Obama proves to be stock market poison

Hours before the polls closed on November 4th, the S & P 500 stock index closed for the day at 1005.75 . Yesterday, after 12 trading sessions since the election results were known, the S & P closed at 752.54. That is a drop of 253 points, and 25.2%.

There has never been such a reaction to an election result in American history . The loss is 2.5 trillion dollars in market value, just for for the S & P 500 companies. The broader Wilshire 5000 stock index is down by a similar percentage these last two weeks with a total  total loss on that index of well over 3 trillion dollars since election day.
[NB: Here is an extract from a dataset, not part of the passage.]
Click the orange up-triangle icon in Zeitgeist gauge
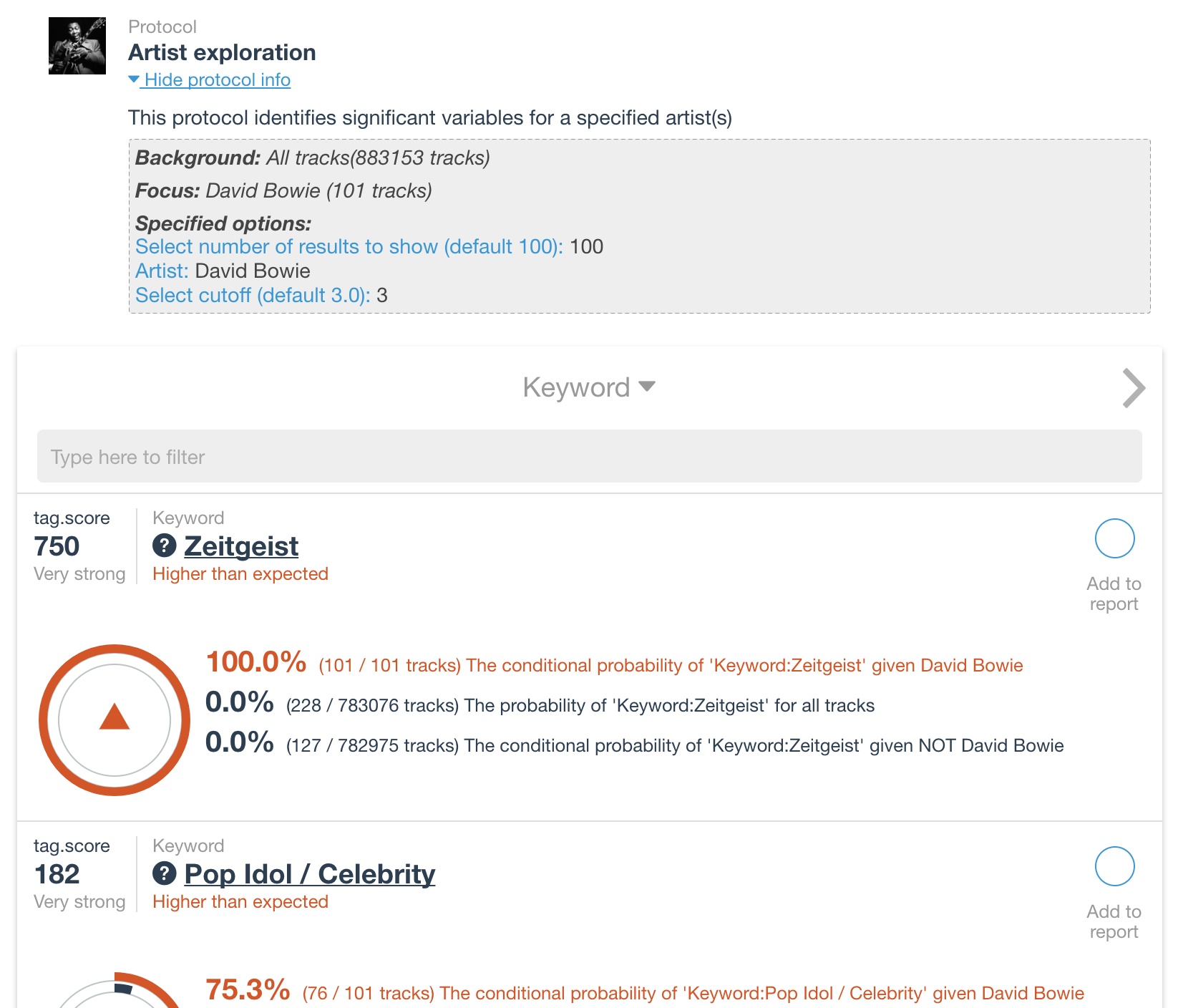point(115,717)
While many Americans and the national media seem to be experiencing a kind of rapture about their new President elect, investors seem far more nervous.
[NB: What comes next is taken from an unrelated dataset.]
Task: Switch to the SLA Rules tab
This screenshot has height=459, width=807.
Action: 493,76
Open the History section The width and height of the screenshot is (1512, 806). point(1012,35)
The gains by the Democrats in Congress and the Senate, and the possibility of a filibuster proof majority in the Senate, the appointment of hard core anti- business Congressman Henry Waxman
  to head the House Energy and Commerce Committee, the President's fixation on dealing  with global warming the overtures that are sure to come to assist  trial lawyers, and union organizing efforts (card check), the prospect of higher taxes on dividends, capital gains, earned income, estates, and corporations,  and the likelihood of much heavier regulation of business, are all things noticed on Wall Street.

Investors do not look at this picture and see an economic recovery, even with hundreds of billions that may be spent on new make work public sector ("green" ) jobs, and other new federal spending that is sure to come.  When Tom Daschle, just named as Secretary of Health and Human Services,  says America will soon
look  like a European economy  is it any wonder why investors are selling the market?
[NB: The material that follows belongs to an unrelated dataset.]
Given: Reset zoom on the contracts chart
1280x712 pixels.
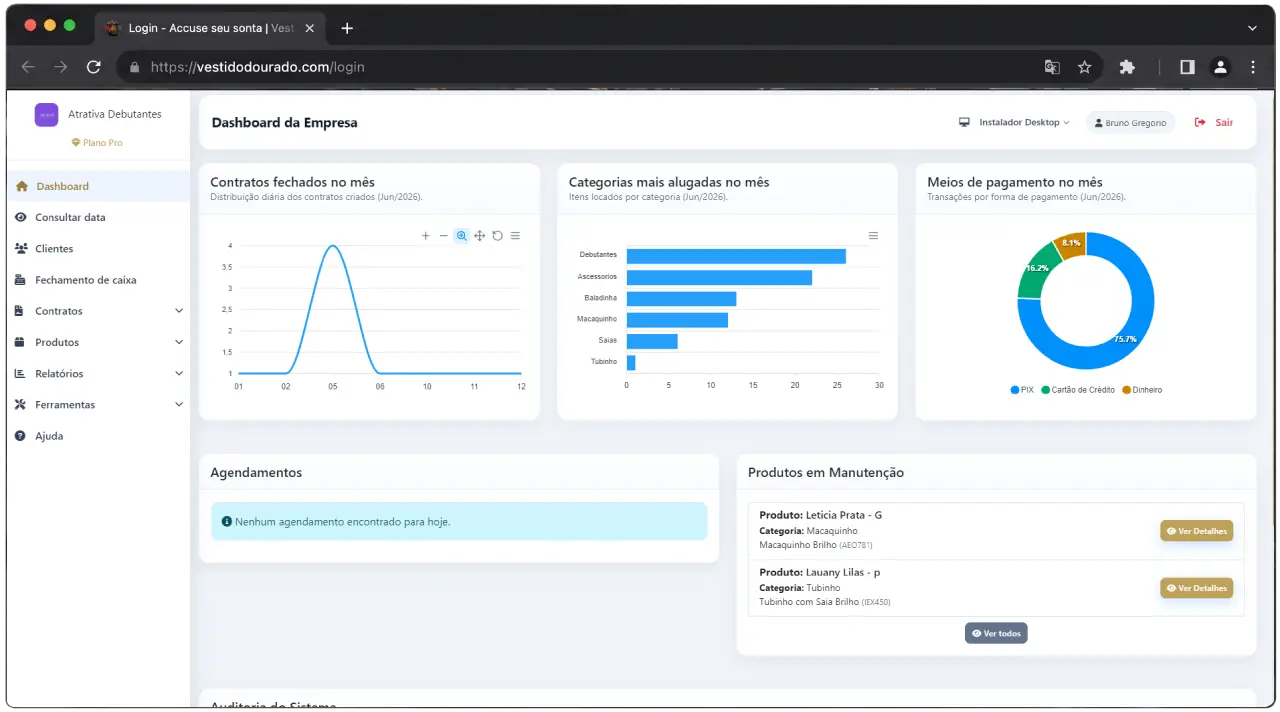Looking at the screenshot, I should pos(498,236).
One additional item to note: Most election analysts have argued that John McCain started to sink in the polls once the financial markets collapsed beginning in mid September. But what if  following an initial downdraft associated with the Lehman Brothers collapse, the real story is the market's reaction to Obama's rise in the polls,  rather than the other way around? . On September 12th, the last trading day before the Lehman Brothers story broke, the S & P closed at 1251, 25% higher than it closed on Election Day, and 66% higher than it closed yesterday. 
Doug Ross suggests that it may be Obama's poll numbers that were the horse  pulling (backwards?) the cart that is the stock market.  Could that be true? Could Obama's climbing poll numbers in September and October been attributable, not just to the financial meltdown, but also to Obama's saturation advertising  campaign,  and superior ground game, which really came into play in the last two months of the campaign?

I think these structural campaign advantages helped  a lot.  If one accepts Ross's argument,  then the market has discounted an Obama victory and now an Obama Presidency  by $6 trillion in two months. Are happy days here again?